---------- Data

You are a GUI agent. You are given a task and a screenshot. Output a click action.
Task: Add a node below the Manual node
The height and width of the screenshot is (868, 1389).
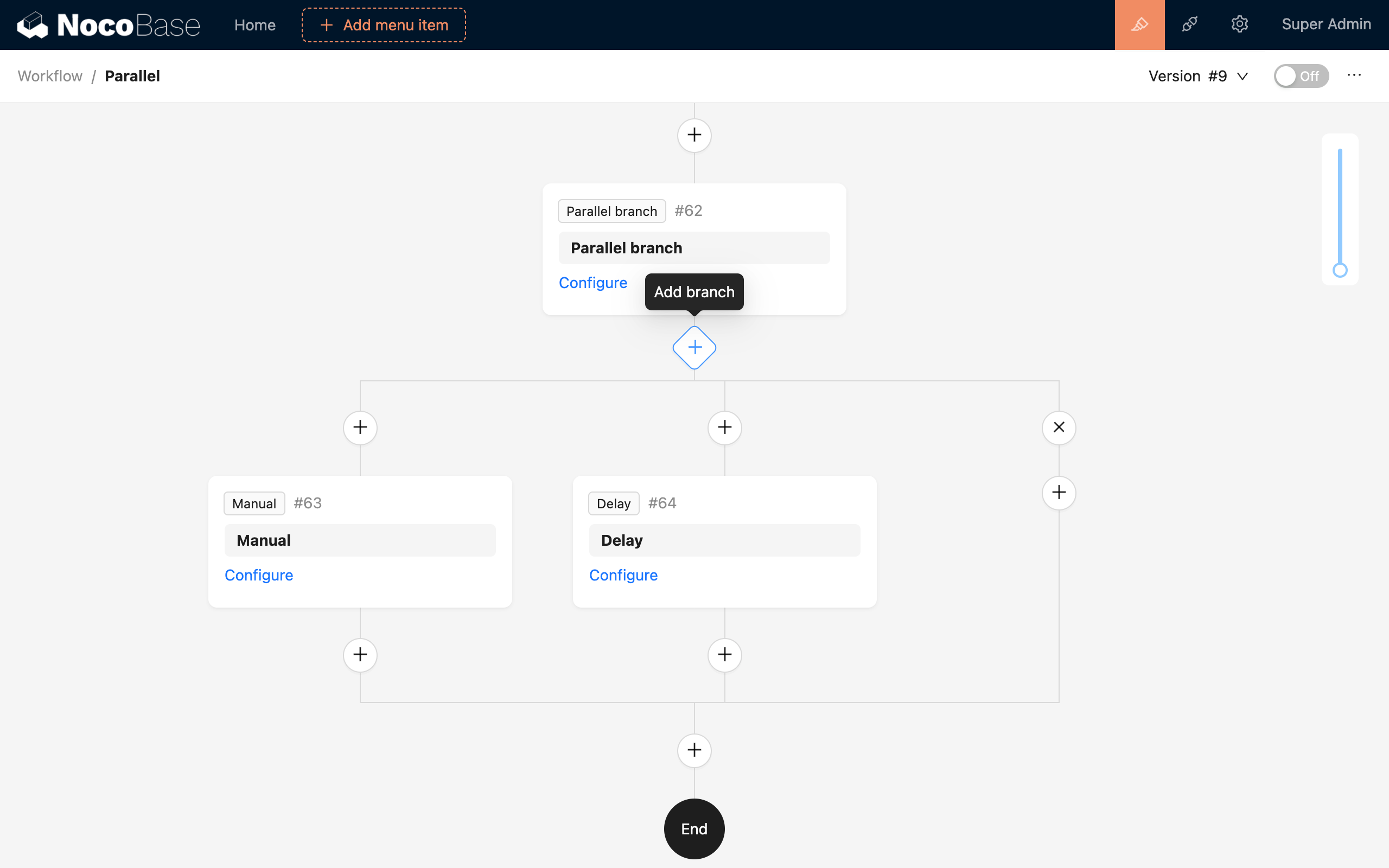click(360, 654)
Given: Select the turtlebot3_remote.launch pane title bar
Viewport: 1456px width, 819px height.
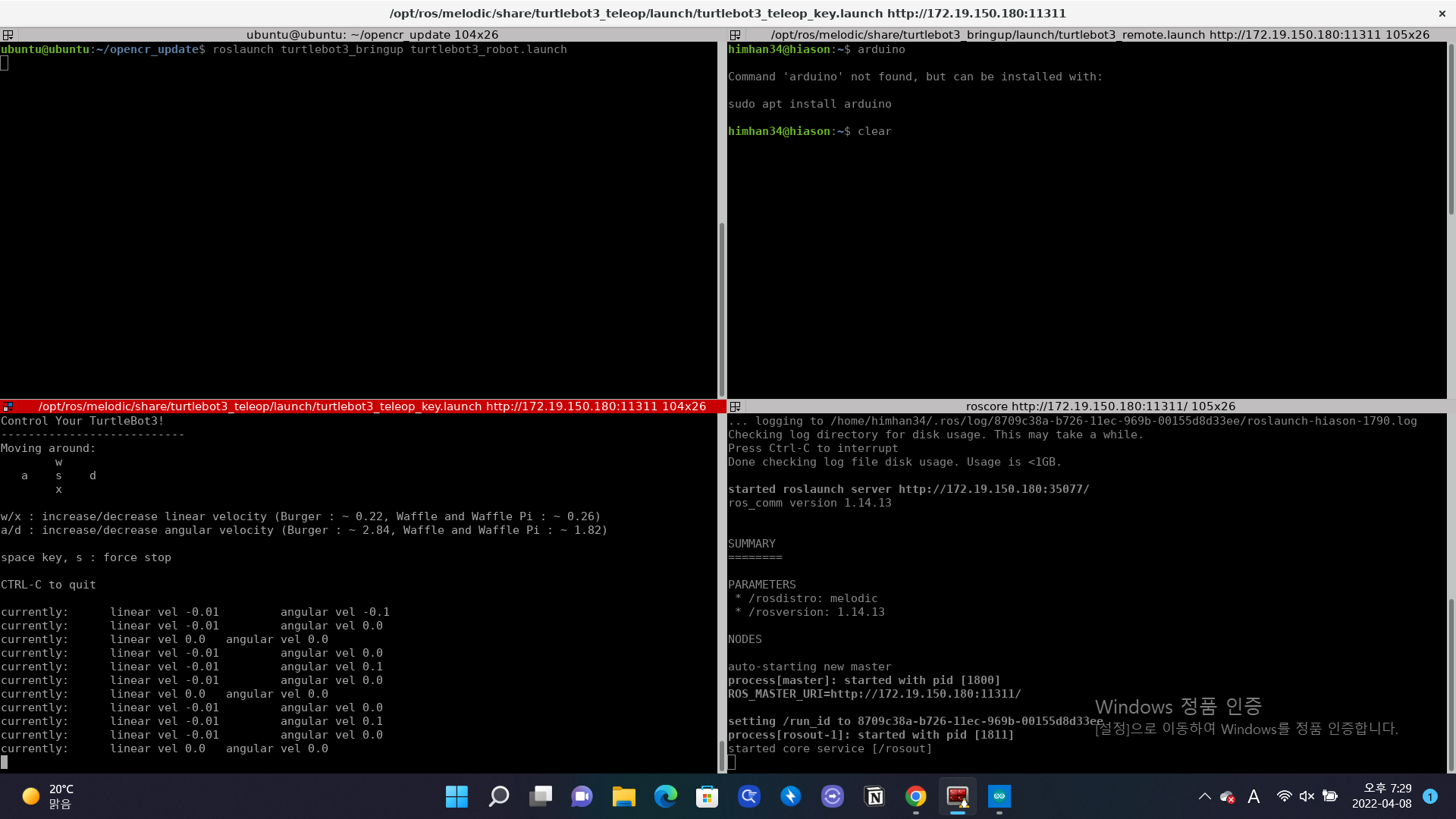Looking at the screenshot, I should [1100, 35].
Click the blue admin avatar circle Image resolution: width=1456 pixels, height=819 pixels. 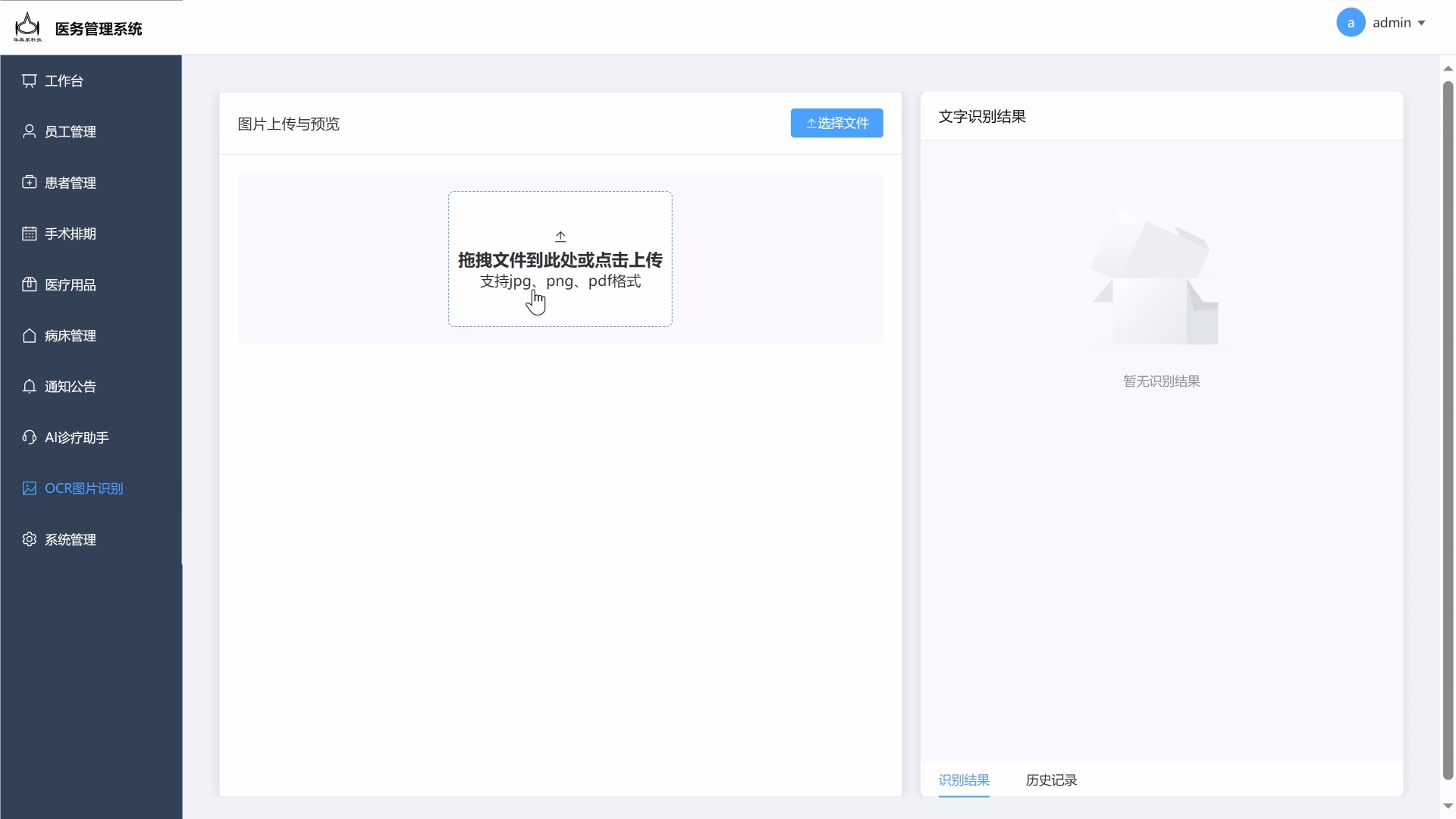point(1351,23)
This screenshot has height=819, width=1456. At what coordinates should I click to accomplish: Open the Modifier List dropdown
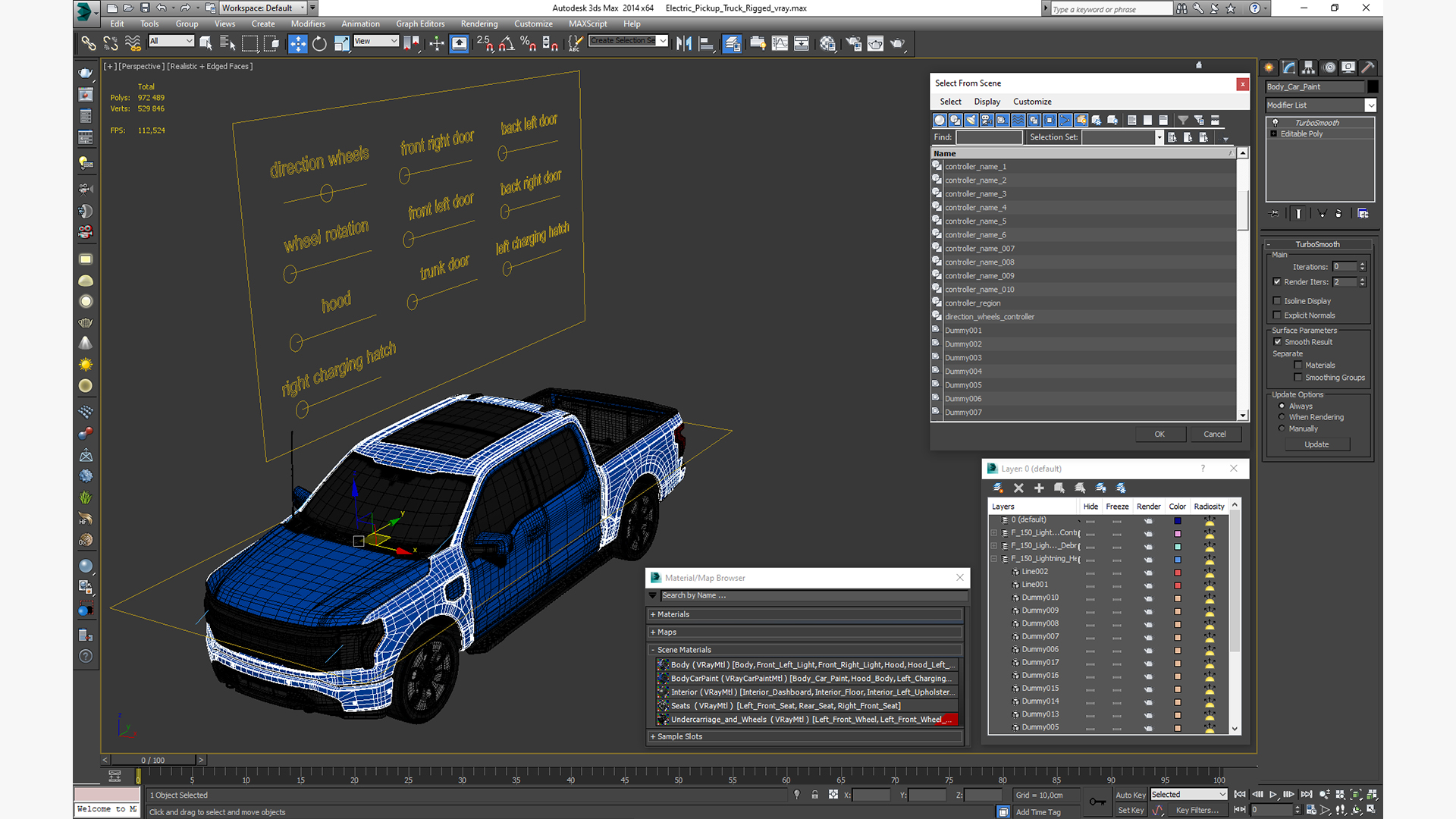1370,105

--------------------

- **Aim of the task**:
Starting at the line where "This screenshot has" appears, restate every line through the end of the records above exactly, but omit the pictures.

- **Your response**:
This screenshot has height=819, width=1456. At what coordinates should I click to accomplish: Open the Modifier List dropdown
1370,105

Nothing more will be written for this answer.